Ich gehe bis zu drei Mal die Woche auf den Schießstand, gemeinsam mit meinem Vater, um meine Fähigkeiten zu verbessern und zu trainieren. In meinem Schießsportverein habe ich einen Sportschützen kennen gelernt, der schon viele nationale Meisterschaften gewonnen hat, der mich dem Wettkampfschießen näherbrachte und mich auch trainierte. Bisher kann ich schon einige Erfolge in meiner Altersklasse auf nationaler Ebene verzeichnen und freue mich darauf, mit steigendem Alter in anderen Altersklassen und mit anderen Waffen antreten zu dürfen. Bis dahin bin ich sehr froh über die Unterstützung meines Vaters (und auch meiner Mutter, die mir damals das Probeschießen ermöglichte und mich darin unterstützte) sowie meines Vereins, der mir gute Trainingsmöglichkeiten bieten kann.
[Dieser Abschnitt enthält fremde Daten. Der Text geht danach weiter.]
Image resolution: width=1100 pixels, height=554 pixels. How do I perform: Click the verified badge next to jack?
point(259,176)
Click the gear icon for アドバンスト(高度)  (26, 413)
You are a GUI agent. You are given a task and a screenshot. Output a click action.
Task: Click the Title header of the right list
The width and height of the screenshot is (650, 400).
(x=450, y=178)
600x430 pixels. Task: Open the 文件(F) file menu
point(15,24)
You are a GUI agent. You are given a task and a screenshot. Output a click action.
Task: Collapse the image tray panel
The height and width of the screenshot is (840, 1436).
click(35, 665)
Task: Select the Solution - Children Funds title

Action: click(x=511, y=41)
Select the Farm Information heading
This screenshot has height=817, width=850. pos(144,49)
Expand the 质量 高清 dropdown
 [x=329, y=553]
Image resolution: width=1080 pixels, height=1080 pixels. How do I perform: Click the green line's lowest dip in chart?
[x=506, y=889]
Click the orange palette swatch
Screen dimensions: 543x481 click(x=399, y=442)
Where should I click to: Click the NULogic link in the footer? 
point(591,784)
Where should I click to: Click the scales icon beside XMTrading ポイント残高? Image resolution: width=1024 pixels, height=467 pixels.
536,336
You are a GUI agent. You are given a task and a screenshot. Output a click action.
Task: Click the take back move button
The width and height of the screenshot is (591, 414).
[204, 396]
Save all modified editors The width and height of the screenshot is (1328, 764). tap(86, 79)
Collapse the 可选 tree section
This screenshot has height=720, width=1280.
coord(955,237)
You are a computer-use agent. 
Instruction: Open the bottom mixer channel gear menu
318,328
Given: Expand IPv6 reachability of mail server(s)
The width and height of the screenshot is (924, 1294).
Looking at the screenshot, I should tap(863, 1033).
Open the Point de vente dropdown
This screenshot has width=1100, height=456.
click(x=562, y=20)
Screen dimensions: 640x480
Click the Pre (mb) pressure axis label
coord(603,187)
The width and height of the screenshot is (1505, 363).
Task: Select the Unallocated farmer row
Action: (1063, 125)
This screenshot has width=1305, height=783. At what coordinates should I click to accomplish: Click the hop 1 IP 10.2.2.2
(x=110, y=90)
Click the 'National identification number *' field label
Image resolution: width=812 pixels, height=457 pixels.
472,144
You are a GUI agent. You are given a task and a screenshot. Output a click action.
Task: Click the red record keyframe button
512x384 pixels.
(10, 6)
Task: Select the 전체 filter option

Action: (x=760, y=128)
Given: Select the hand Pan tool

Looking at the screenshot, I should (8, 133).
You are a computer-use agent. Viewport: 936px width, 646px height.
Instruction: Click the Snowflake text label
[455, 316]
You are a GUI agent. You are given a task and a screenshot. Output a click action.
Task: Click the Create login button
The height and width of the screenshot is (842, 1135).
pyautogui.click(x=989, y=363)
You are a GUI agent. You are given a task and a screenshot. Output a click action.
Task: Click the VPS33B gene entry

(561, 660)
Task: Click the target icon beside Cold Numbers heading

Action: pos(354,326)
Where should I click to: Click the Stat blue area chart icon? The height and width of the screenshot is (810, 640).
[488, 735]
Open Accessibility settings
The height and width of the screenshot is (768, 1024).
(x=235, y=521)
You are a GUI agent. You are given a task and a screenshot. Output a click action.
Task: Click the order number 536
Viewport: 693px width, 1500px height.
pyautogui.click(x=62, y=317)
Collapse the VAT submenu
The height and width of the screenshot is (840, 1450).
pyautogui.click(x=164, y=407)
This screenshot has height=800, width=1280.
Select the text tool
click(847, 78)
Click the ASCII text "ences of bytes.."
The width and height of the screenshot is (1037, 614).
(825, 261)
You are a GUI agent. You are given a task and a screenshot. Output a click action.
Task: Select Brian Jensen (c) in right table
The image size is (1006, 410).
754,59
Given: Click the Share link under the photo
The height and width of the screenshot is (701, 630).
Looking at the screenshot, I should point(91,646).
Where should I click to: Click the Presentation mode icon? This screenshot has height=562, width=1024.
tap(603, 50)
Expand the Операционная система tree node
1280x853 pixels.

Schlussendlich habe ich den Unterschied zwischen dem Schießen in Computer-Spielen und dem Sport erfahren. Das Anwenden einer Schusswaffe ist mit viel Verantwortung und Disziplin verbunden und natürlich auch mit Sportsgeist. Ich muss regelmäßig trainieren, um besser zu werden, eine ruhige Hand zu behalten und konzentriert zu bleiben. Für mich persönlich ist es ein mental sehr entspannender und ruhiger Sport, weil man wirklich in sich geht und seinen Geist und Körper perfekt für jeden Schuss abstimmen muss.

Leider werden Sportschützen oftmals mit dem Missbrauch von Waffen in Verbindung gebracht. Sportschützen verurteilen den Missbrauch von Waffen und wissen um den durch Missbrauch hervorgerufenen schlechten Ruf, den sie nicht zu verantworten haben.

Deshalb achten alle Sportschützen (und die Vereine) ganz besonders darauf, dass „Spinner“ und gewaltorientierte Personen in diesem Sport gar nicht erst Fuß fassen können.

Als Sportschütze steht man in der Verantwortung, seine Schusswaffe ordnungsgemäß in sportlicher Absicht zu nutzen und das nur auf den dafür vorgesehenen Anlagen. Soweit ich das mitbekommen habe, achtet nicht nur mein Verein sehr auf seine Mitglieder und deren psychische Verfassung.

Natürlich gibt es, wie in anderen Sportarten auch, ein Vereinsleben, in dem die zentralen Themen, private Dinge, Meisterschaften, Verbesserungen der Fähigkeiten oder Neuheiten im Sportschützensegment besprochen werden.